§ **What is needed**
Below are the records; give the number of their lines that contain the word "computer" and nothing more.

• • • • • • •

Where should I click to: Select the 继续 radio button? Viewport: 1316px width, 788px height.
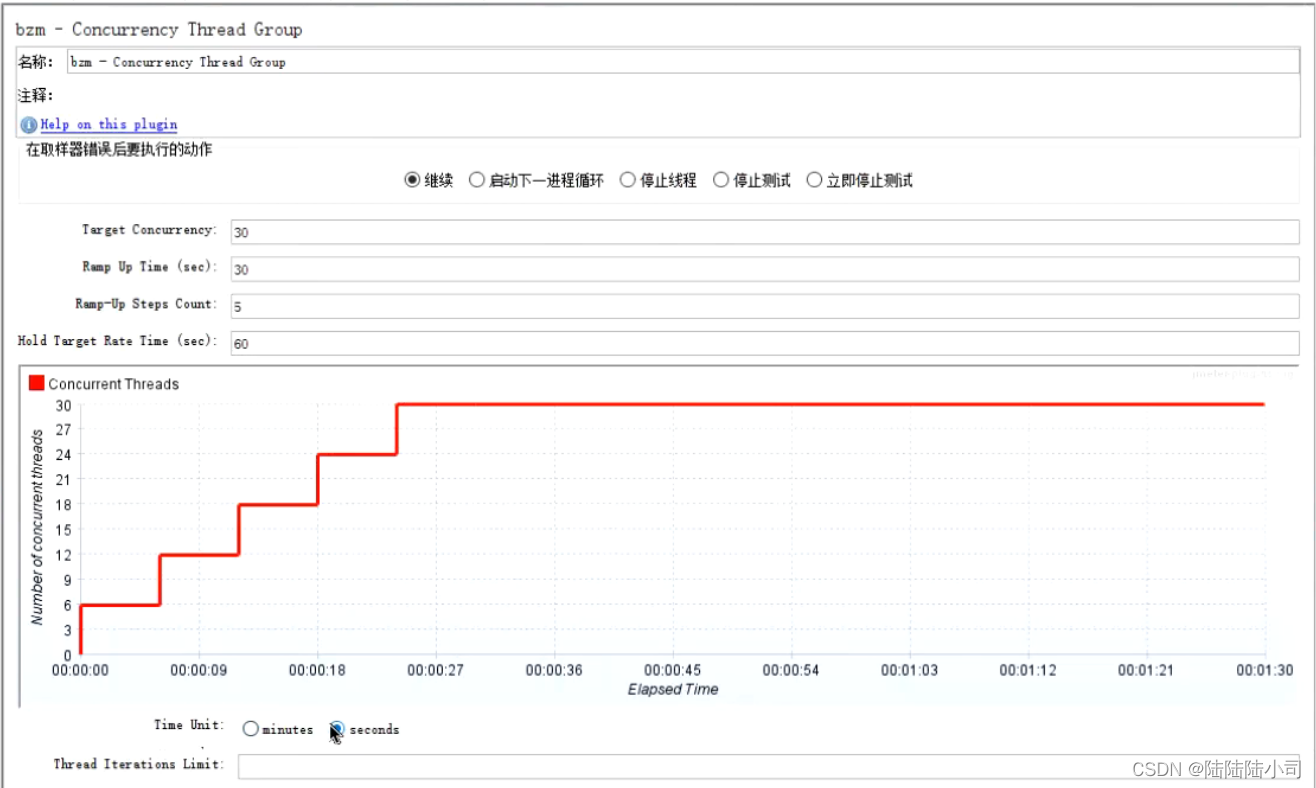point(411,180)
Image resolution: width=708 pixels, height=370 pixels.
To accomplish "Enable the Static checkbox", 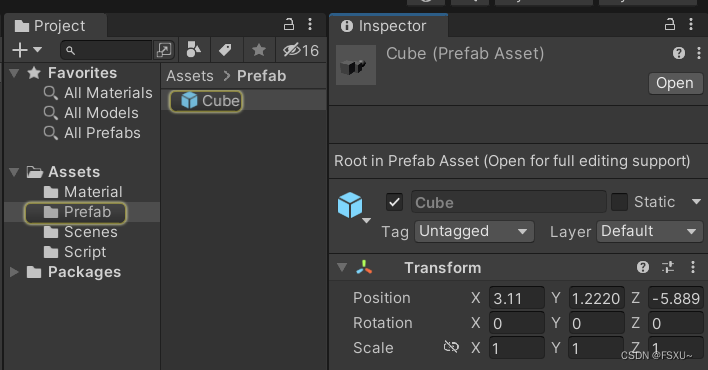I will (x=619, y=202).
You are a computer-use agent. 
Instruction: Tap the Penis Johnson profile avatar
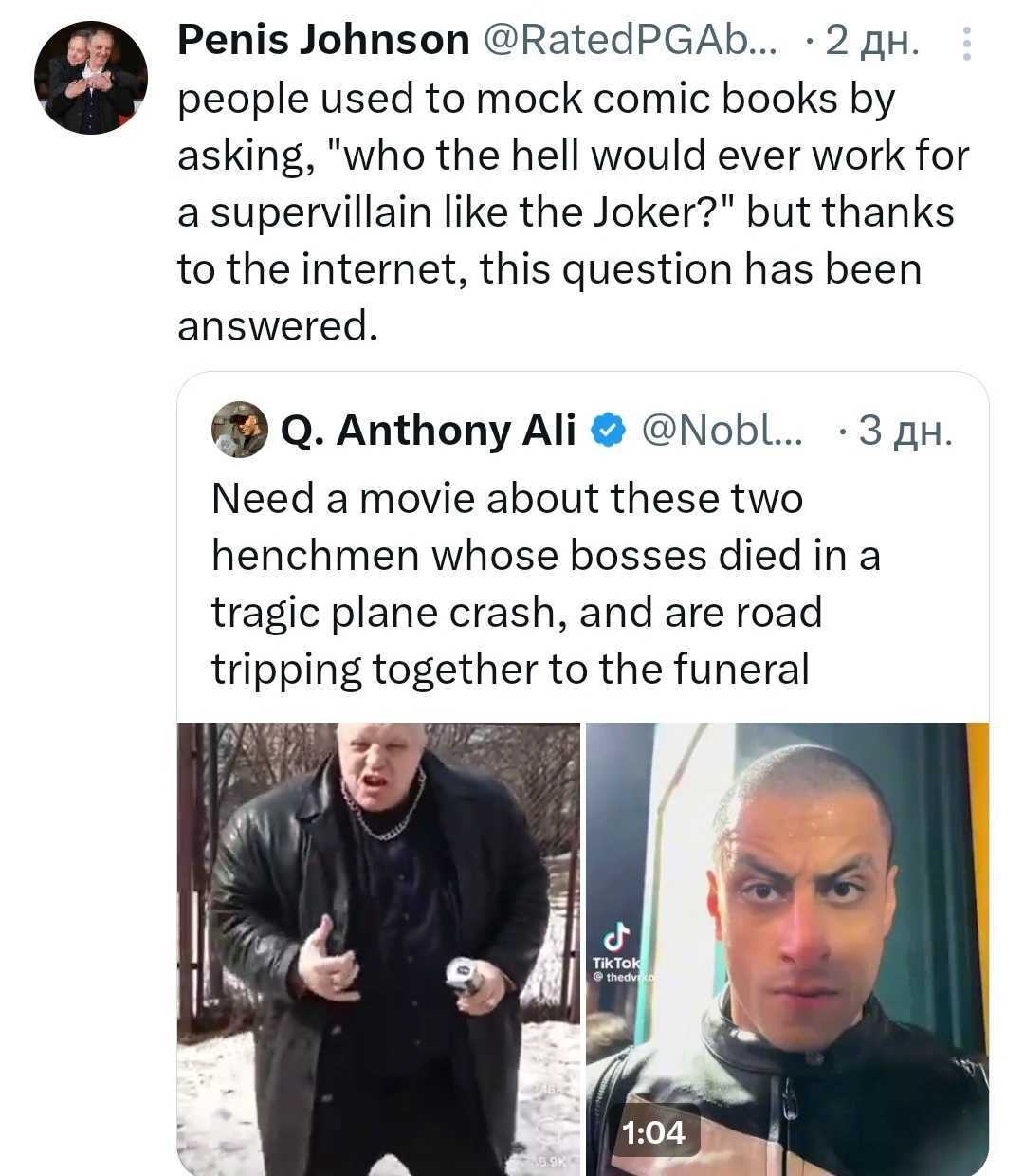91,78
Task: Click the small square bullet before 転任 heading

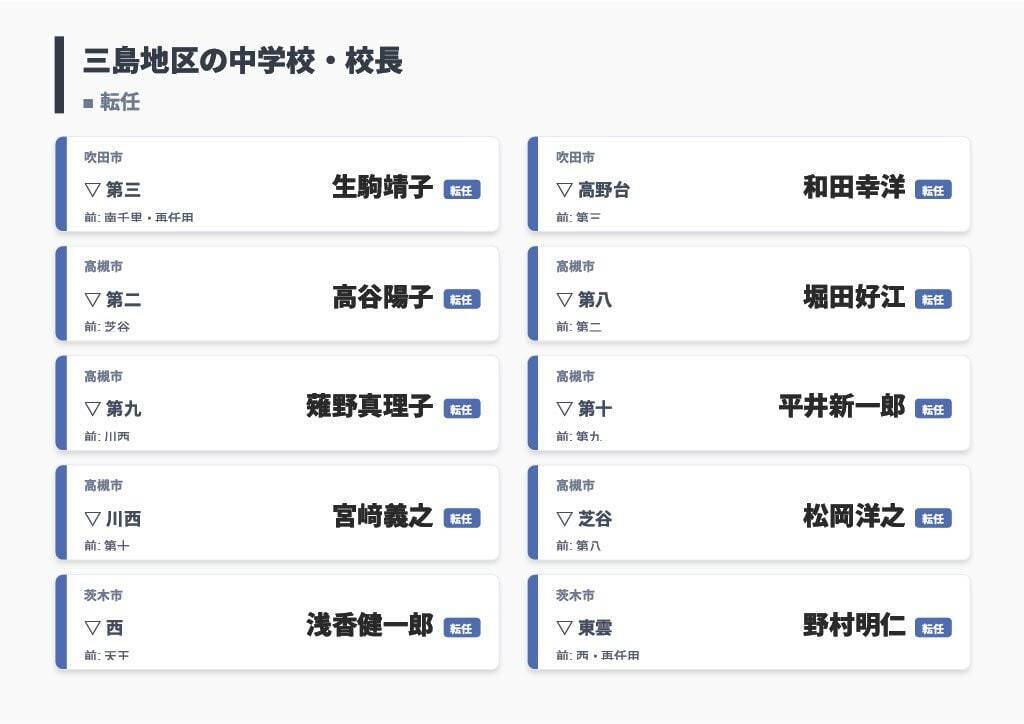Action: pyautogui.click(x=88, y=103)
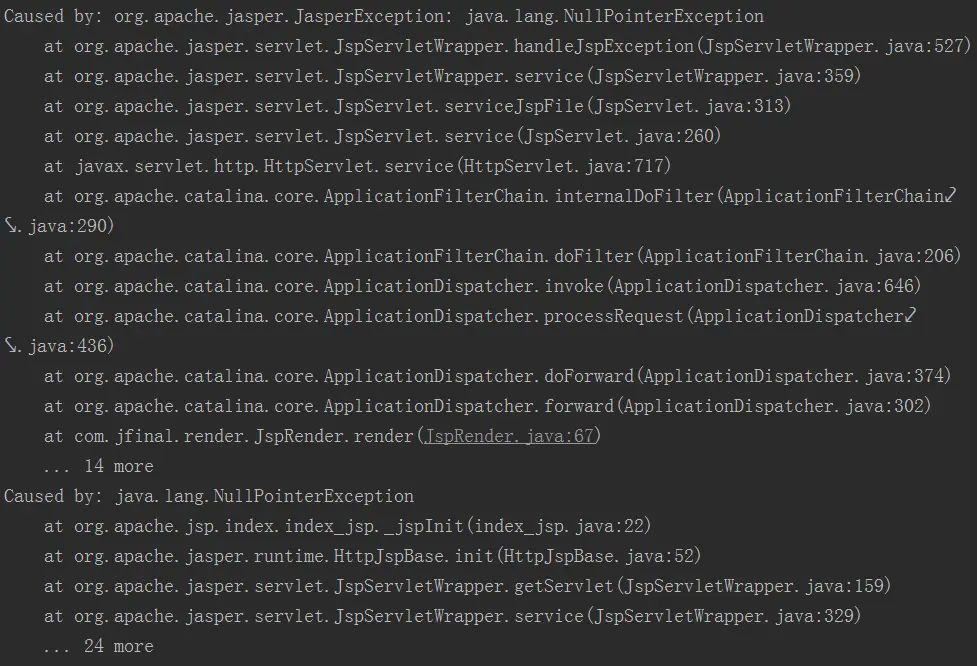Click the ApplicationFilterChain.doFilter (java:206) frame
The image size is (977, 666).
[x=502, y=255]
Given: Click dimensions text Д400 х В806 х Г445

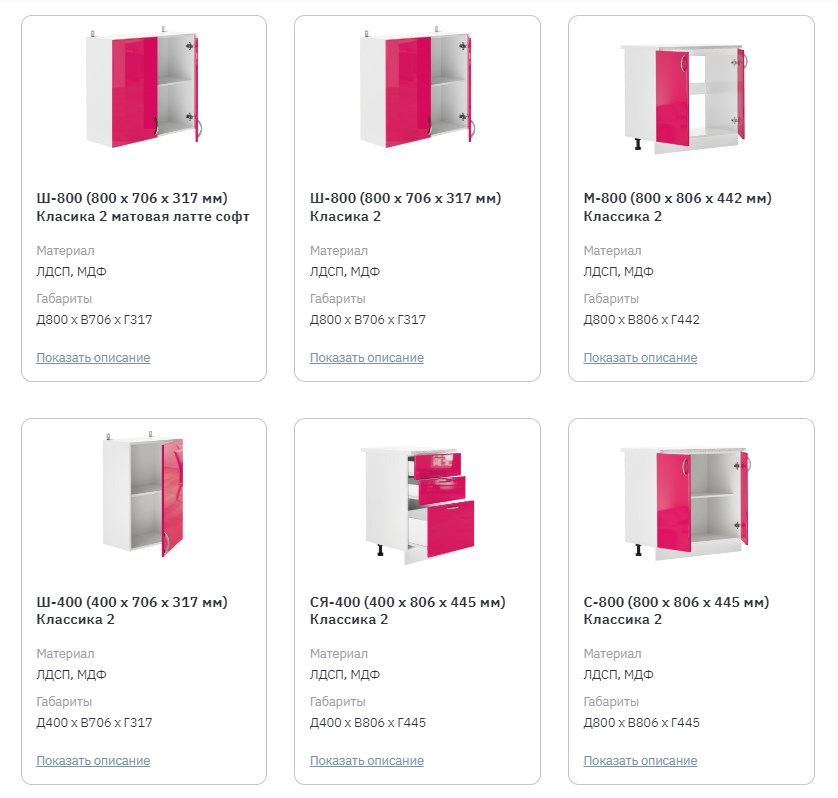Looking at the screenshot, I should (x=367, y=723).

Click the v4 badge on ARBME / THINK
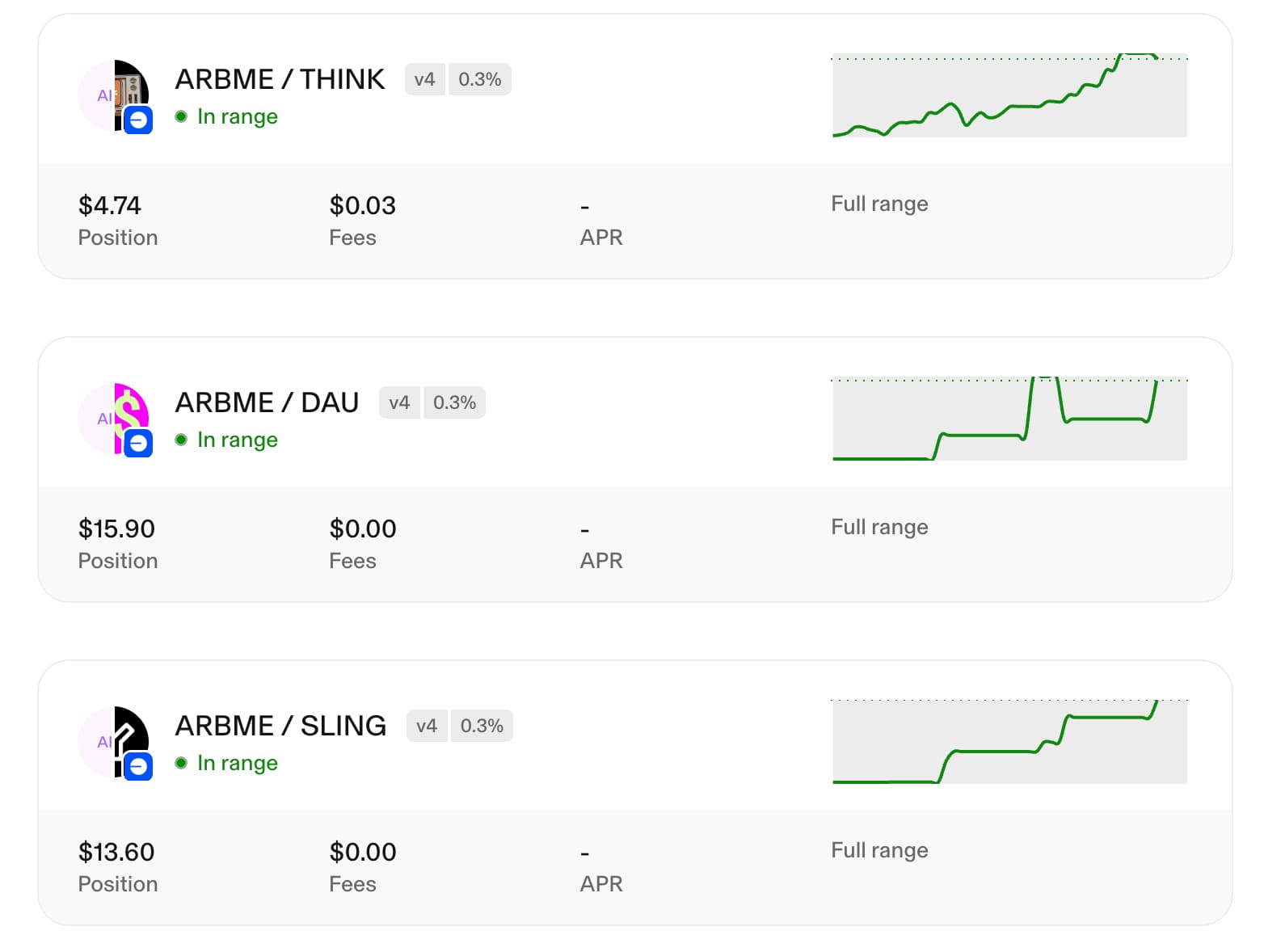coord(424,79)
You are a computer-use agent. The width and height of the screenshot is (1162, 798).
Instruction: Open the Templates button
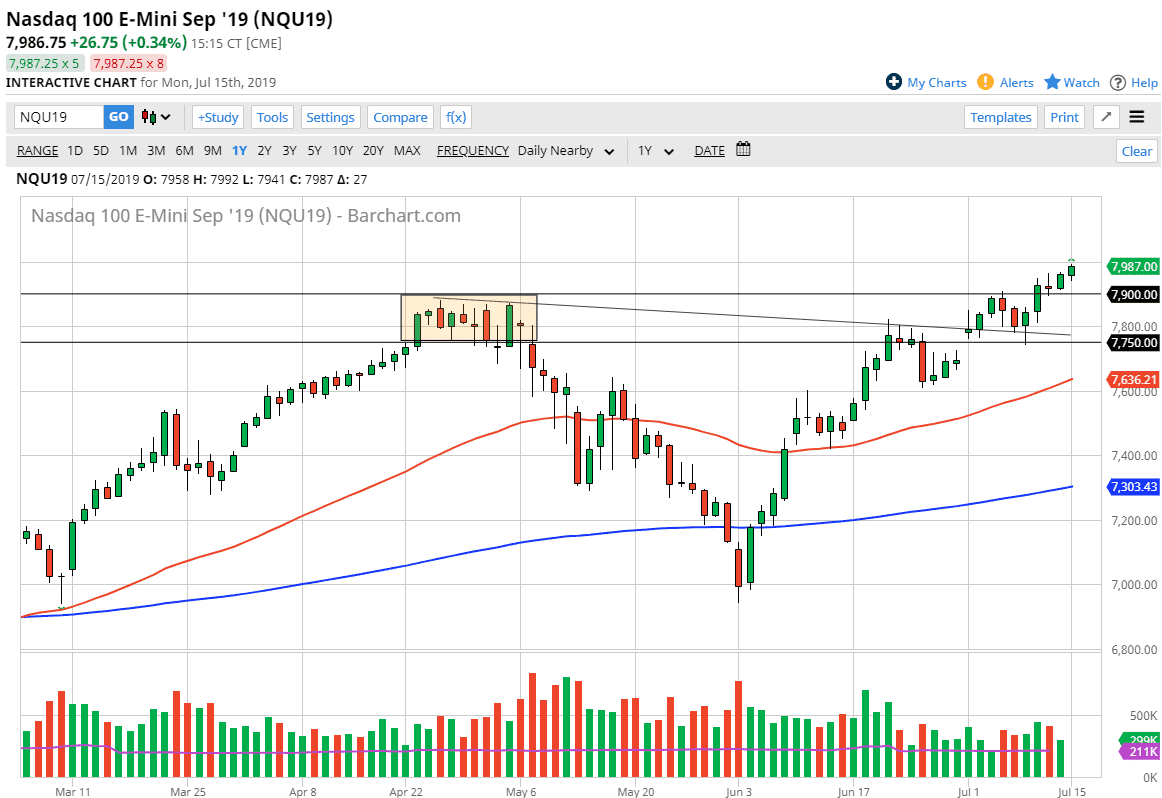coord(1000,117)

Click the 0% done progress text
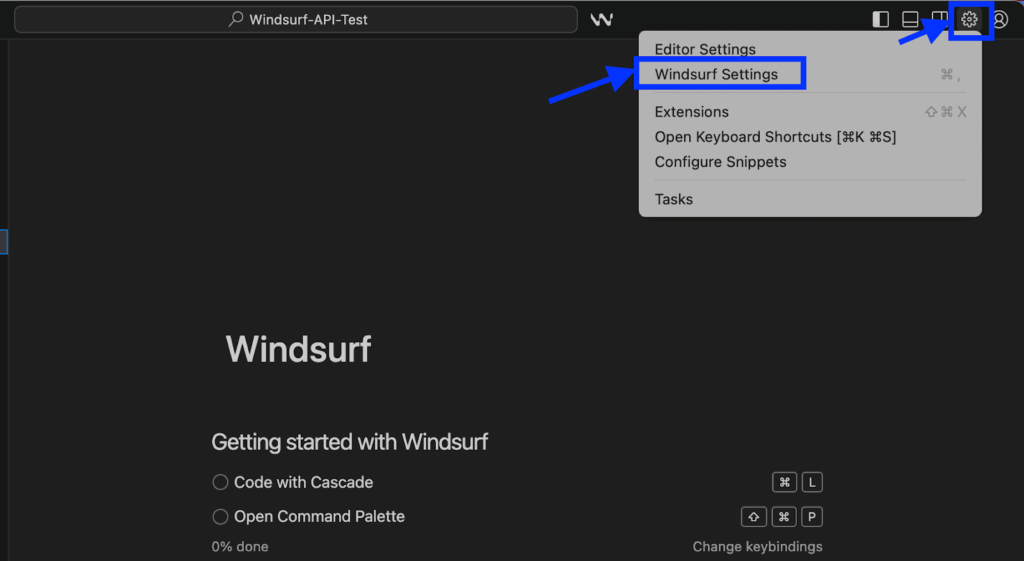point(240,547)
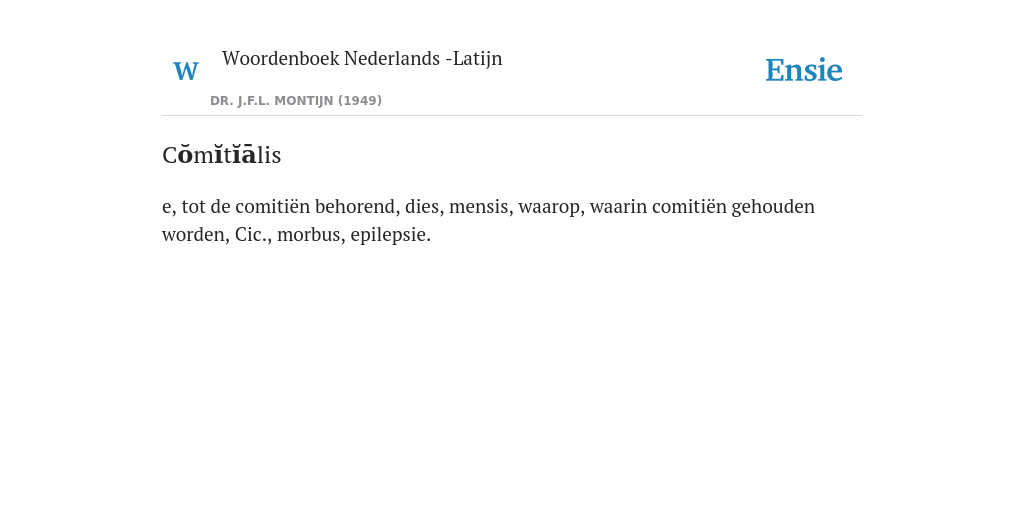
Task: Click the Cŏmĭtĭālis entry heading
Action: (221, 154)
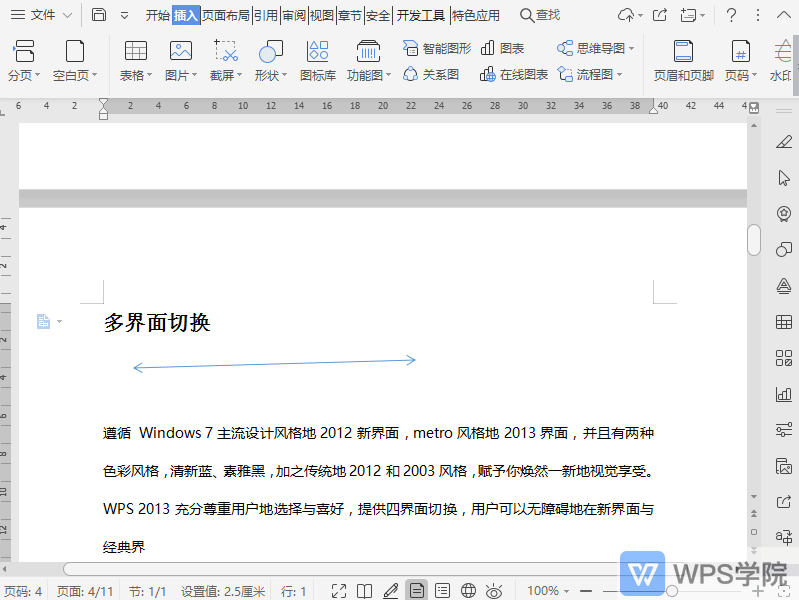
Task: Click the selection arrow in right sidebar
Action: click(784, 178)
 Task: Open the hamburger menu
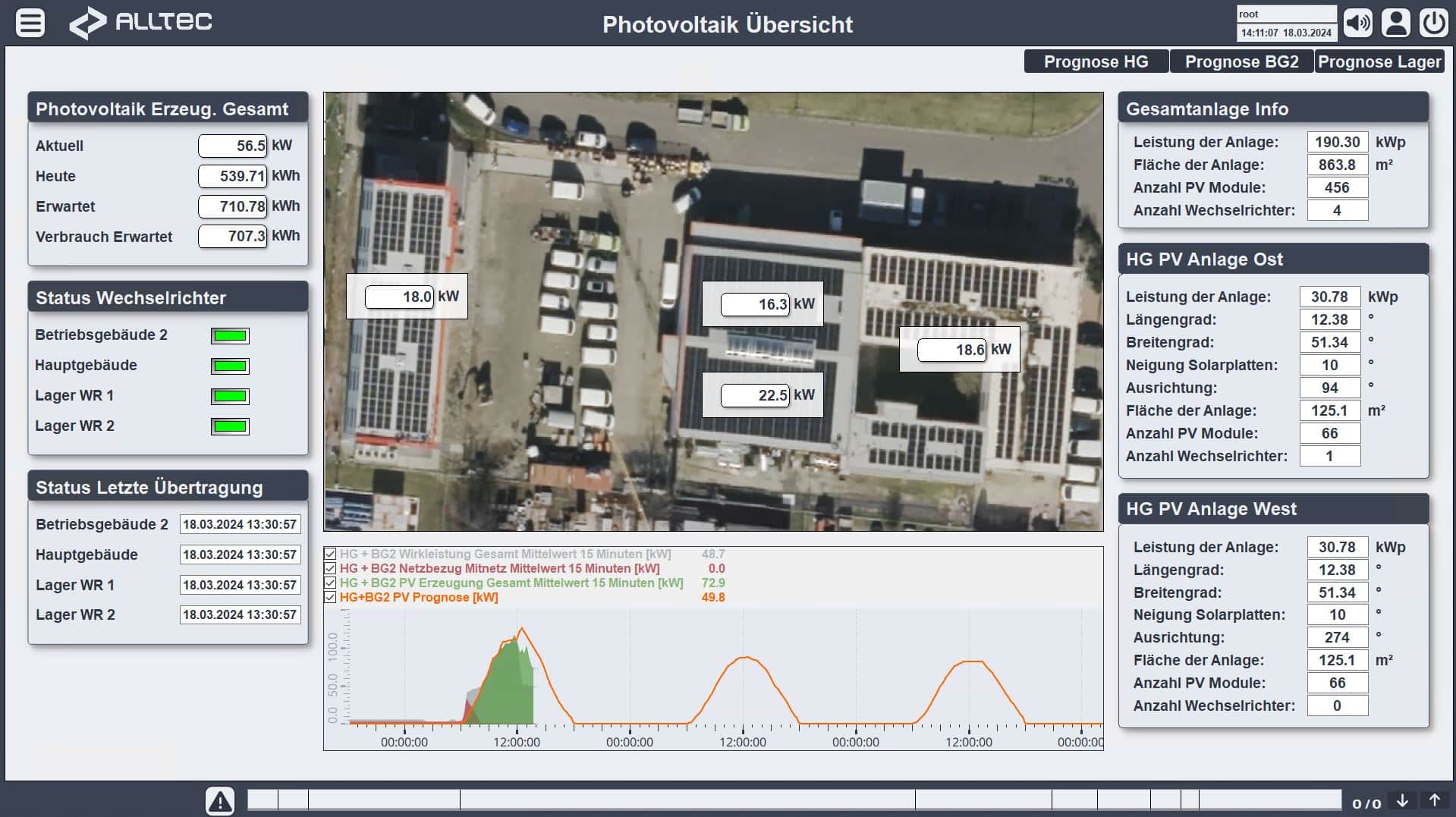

• • • • • • •

§ **Task result**
2